Os negociadores americanos foram a Bruxelas para discutir por que o acordo de julho, que tinha como objetivo evitar uma guerra comercial, está sendo implementado tão lentamente. Esse acordo incluía, entre outras coisas, uma tarifa de importação sobre grande parte das exportações europeias.
Nessas conversas, Washington vinculou novamente as tarifas a outras exigências americanas. Os Estados Unidos querem que a Europa ajuste certas regras próprias, especialmente nas áreas de plataformas digitais e políticas ambientais. Tarifas americanas mais baixas ou mais flexíveis só são consideradas se a UE estiver disposta a flexibilizar ou reverter essas regras. Para a UE, esse é precisamente um ponto sensível: as leis digitais e verdes são vistas como competência própria que não deve ser influenciada por outros países.

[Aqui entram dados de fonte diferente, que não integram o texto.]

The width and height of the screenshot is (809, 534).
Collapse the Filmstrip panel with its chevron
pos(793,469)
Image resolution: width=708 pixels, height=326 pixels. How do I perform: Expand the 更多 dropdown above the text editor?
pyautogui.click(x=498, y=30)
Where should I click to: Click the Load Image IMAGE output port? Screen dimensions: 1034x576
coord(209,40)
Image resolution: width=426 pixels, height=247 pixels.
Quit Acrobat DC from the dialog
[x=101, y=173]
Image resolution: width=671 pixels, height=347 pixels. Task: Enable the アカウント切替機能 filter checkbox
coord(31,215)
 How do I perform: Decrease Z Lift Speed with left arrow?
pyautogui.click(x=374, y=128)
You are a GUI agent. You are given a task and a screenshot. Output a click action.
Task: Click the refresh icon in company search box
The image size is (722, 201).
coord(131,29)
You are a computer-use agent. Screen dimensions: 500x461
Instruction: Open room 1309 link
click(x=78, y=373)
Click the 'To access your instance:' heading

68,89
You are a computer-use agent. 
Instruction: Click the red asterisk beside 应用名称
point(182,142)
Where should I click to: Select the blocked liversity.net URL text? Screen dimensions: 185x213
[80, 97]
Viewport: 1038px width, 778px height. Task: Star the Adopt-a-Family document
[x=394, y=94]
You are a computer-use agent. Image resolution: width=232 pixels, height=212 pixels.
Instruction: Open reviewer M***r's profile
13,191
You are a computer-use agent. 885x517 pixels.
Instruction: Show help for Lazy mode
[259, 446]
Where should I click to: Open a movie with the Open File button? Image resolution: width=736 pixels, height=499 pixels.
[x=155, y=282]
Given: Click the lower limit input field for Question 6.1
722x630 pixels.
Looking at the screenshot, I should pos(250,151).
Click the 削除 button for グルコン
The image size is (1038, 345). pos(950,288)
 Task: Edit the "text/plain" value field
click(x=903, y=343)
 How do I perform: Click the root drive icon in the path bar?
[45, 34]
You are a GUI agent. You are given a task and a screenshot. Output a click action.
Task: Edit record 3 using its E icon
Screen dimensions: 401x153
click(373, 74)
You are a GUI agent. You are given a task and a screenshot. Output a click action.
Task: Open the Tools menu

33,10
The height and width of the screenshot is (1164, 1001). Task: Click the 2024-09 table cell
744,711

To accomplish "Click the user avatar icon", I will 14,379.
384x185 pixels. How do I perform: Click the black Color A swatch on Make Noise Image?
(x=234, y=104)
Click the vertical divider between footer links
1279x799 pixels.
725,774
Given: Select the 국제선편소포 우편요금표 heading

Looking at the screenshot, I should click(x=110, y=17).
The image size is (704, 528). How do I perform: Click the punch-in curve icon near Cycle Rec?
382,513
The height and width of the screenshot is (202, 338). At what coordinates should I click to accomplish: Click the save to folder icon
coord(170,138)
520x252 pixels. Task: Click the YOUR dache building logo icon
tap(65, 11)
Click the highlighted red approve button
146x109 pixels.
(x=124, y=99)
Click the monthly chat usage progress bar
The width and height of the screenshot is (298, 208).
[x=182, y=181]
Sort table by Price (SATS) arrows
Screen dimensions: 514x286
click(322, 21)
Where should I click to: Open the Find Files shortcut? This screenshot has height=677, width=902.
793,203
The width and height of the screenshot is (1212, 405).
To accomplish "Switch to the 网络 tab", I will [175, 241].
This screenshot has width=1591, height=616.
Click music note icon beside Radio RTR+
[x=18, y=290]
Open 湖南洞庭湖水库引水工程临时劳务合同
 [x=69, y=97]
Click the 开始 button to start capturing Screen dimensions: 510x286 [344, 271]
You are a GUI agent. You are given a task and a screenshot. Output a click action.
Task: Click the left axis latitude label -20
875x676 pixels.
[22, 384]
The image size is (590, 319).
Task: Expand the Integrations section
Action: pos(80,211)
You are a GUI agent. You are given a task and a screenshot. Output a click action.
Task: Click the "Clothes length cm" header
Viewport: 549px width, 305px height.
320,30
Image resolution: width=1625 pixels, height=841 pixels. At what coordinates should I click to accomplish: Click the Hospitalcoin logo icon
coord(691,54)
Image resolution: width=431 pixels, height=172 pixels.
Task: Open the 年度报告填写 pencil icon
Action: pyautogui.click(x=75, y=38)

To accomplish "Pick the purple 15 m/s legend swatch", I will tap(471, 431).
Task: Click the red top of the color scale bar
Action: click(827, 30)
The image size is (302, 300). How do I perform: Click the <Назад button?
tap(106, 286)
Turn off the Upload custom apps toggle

Essa abordagem provocou reações fortes, especialmente de políticos europeus que falam em “chantagem” ou “extorsão”. Eles acusam os Estados Unidos de usar pressão econômica para forçar concessões políticas e legais. A mensagem que a Europa transmite é que tais regras não estão em negociação.
A UE considera suas regras digitais DMA e DSA como uma forma de soberania. Leis contra abusos e práticas nocivas em plataformas digitais são, segundo Bruxelas, uma escolha própria. A UE afirma que elas não podem ser trocadas por benefícios comerciais ou tarifas mais baixas.
Os Estados Unidos e várias empresas americanas de tecnologia reclamam da forma como a Europa impõe regras sobre comportamento e negócios na internet. Eles veem a abordagem europeia como injusta ou excessiva, especialmente quando multas altas ou obrigações severas são aplicadas a empresas como Google, Amazon, Apple, Microsoft e X.
Ao mesmo tempo, as consequências para a agricultura europeia e cadeia alimentar desempenham um papel claro. Medidas comerciais tanto dos Estados Unidos quanto da China afetam diretamente produtos agroalimentares europeus. Esses conflitos são amplificados pelo fato de que o comércio com os Estados Unidos está intimamente ligado à relação com a China.
A UE, os EUA e a China discutem todos novos acordos, enquanto existem preocupações sobre excesso de capacidade chinesa, produção de aço, promoção de exportações e pressão econômica. Isso torna a posição da UE complicada: está tentando proteger o comércio, mas ao mesmo tempo enfrenta a política de potências múltiplas por vários lados.